Format the part of the entries that opens with the line containing "Given: Open Dashboard from the sidebar" and runs through the end of the entries as a Markdown table with the columns Row and Line, leaving out blank lines.

━━━━━ Records supplied ━━━━━

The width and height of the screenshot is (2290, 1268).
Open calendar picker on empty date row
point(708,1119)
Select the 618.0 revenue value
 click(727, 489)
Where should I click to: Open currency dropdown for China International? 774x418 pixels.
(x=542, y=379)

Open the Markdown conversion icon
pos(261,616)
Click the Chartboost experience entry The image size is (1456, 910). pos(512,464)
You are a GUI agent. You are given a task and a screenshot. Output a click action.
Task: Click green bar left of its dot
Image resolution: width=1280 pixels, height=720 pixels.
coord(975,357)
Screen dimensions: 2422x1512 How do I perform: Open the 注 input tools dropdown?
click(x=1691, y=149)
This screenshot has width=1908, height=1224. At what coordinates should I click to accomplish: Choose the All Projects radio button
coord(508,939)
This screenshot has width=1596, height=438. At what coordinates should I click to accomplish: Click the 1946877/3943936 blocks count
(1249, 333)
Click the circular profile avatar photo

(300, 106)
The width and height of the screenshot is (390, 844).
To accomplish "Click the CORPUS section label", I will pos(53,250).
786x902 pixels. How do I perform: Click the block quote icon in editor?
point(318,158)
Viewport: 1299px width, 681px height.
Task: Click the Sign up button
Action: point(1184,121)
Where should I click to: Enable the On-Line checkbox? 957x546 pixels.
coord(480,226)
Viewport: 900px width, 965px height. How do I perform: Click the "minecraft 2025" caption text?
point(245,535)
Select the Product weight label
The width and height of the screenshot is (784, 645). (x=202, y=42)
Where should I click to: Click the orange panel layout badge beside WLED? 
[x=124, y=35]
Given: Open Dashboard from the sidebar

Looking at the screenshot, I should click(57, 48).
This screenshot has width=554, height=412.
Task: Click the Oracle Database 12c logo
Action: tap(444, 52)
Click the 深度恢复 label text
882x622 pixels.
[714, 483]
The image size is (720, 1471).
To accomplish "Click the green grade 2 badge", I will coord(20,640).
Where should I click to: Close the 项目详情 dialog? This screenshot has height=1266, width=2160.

━━━━━

Task output =
| Row | Line |
|---|---|
| 1 | Given: Open Dashboard from the sidebar |
| 2 | Looking at the screenshot, I should click(57, 48). |
| 3 | This screenshot has width=554, height=412. |
| 4 | Task: Click the Oracle Database 12c logo |
| 5 | Action: tap(444, 52) |
| 6 | Click the 深度恢复 label text |
| 7 | 882x622 pixels. |
| 8 | [714, 483] |
| 9 | The image size is (720, 1471). |
| 10 | To accomplish "Click the green grade 2 badge", I will coord(20,640). |
| 11 | Where should I click to: Close the 项目详情 dialog? This screenshot has height=1266, width=2160. |